Cybercriminals have recently targeted various official websites of U.S. state, county, and local governments, as well as federal agencies and universities, by publishing deceptive advertisements promoting hacking services. The hackers uploaded PDF files containing these ads to official .gov websites, including those belonging to the state governments of California, North Carolina, New Hampshire, Ohio, Washington, and Wyoming. Additionally, the scam ads were found on websites of St.
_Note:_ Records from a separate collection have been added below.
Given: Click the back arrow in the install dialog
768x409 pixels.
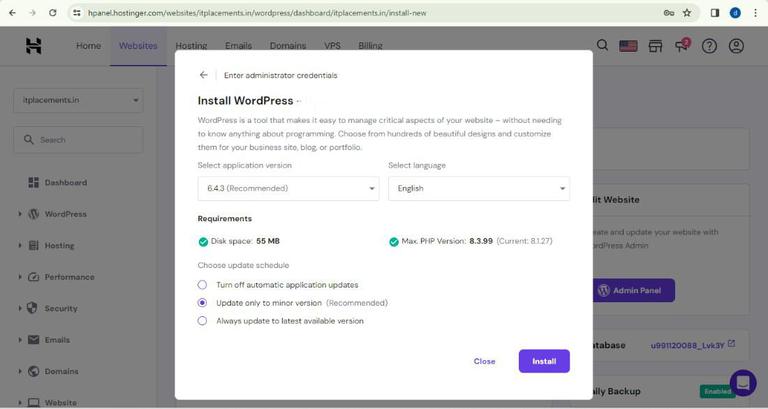Looking at the screenshot, I should point(204,75).
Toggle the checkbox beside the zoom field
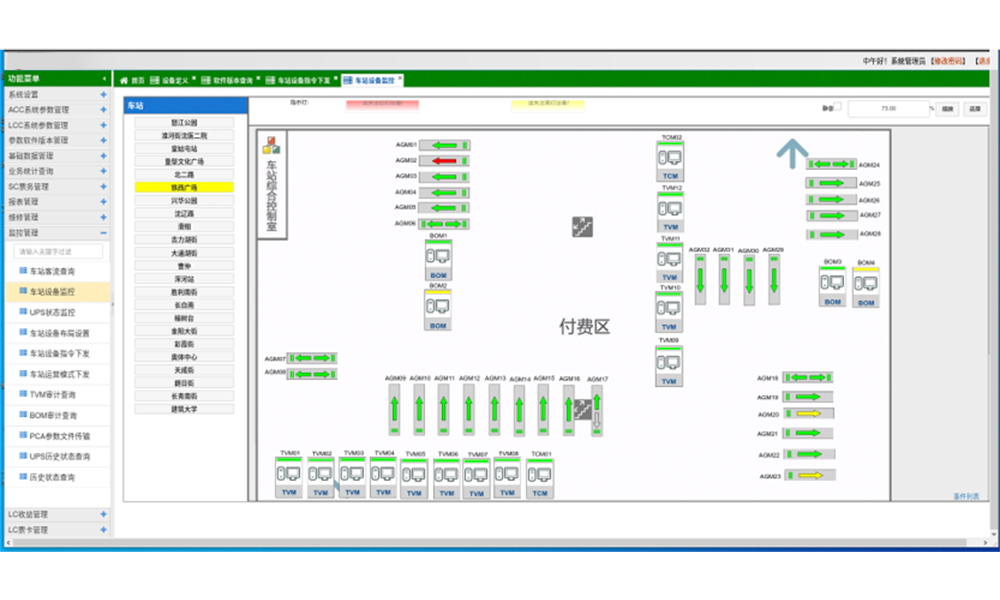This screenshot has height=600, width=1000. point(838,107)
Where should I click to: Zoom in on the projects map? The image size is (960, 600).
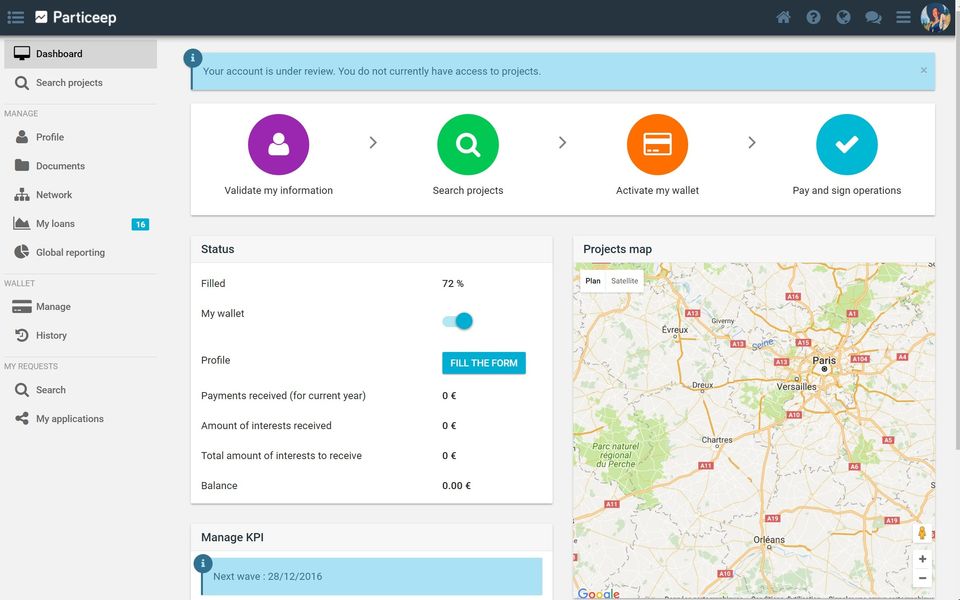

Louis County in Minnesota, Franklin County in Ohio, Sussex County in Delaware, the town of Johns Creek in Georgia, and the federal Administration for Community Living.

The targeted universities included UC Berkeley, Stanford, Yale, UC San Diego, University of Virginia, UC San Francisco, University of Colorado Denver, Metropolitan Community College, University of Washington, University of Pennsylvania, University of Texas Southwestern, Jackson State University, Hillsdale College, United Nations University, Lehigh University, Community Colleges of Spokane, Empire State University, Smithsonian Institution, Oregon State University, University of Buckingham in the U.K., and Universidad Del Norte in Colombia.

Besides government and educational websites, other victims of this campaign included Spain’s Red Cross, defense contractor Rockwell Collins (a subsidiary of Raytheon), and an Ireland-based tourism company.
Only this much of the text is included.